Be.K, 3/21 Edgewater Boulevard, Maribyrnong. Phone: 8596 4292
Be.K looks like the kind of cafe where you’ll get a good coffee and a decent breakfast.
Those are available, but as we discover – on a Saturday lunch visit for Bennie’s birthday – there’s much more going on here.
A glossy colour photo menu runs from ritzy breakfast dishes through to sangers, Korean fried chicken and on to luscious Asian desserts.
A simpler printed list has more breakfast items, a couple of burgers, ribs and tempura prawns.
The place is done out in simple cafe style and business is quite brisk – especially on the outside tables.
Notably, Be.K’s advertised opening hours are seven days a week – until 11.30pm.
Papaya salad with prawns is pricey at $20.90, but the quality is there.
The veg components are fresh and crunchy, the dressing tangy and the head-on prawns are a fresh-grilled delight.
Bennie enjoys his pulled pork burger, with chips and costing $17.90.
Served in a beetroot brioche bun, it’s generously stuffed with meat, slaw and pickled cucumber.
I’m surprised to hear him adjudge it a rather modest good, as – going by my taste – it’s definitely among the better versions we’ve had.
The chips are fine, but the chicken salt-style seasoning they’ve been daubed with is way too sweet for me.
Deb’s sanger is described as “Philly cheese steak sandwich” ($13.90) – fans of that American classic would no doubt be bemused.
But it work on its own terms, the thin-cut meat making it easy to eat and the onions and other veg, cut wok-style, are fine.
Of the four varieties of Korean fried chicken listed, we opt for the original.
We get five pieces in our half-chook serve ($16.50).
Oh boy, this is great stuff – simply terrific fried chicken, unoily, hot, perfectly cooked and moan-out-loud delicious.
Just as good are the accompanying house-made pickles of onion, celery and more.
A little sweet, not too sour and a whole heap of crunchy – excellent!
The birthday boy goes for it by ordering bingsu of the nutella banana variety.
His is the $10.90 small rendition; there are medium and large versions available.
He loves the refreshing base of shaved milk ice.
But, yes, he pours the side serve of condensed milk right over the top right from the get-go.
His dessert is the very epitome of richness restraint when compared with the Vietnamese coffee tiramisu ($8.90).
With its dark chocolate and crunchy granola (at first I thought it was pecans), this would puzzle tiramisu purists.
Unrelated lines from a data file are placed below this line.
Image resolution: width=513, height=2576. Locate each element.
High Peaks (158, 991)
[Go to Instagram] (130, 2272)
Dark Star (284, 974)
But we reckon it is sinfully, explosively awesome.
We’ve had a fine time that has been in no way diminished by a certain degree of distraction in the service department.
But we are a little bemused …
No fault in two of our initial choices being unavailable. If anything, that’s a good sign indicating brisk turnover – and it meant we end up ordering the fried chicken, and that turned out to be a very fine thing.
But my coffee is brought to a table covered – really covered – with chicken bones, empty receptacles and soiled serviettes.
My sincere question about the precise nature of the vegetables used in the wonderful pickles is met with stony-faced recalcitrance.
More broadly, despite there being what appears to be half a soccer team of staff scurrying around the place, we do find it difficult a few times to make eye contact or attract attention, even resorting to raised hands and waving arms before approaching the counter.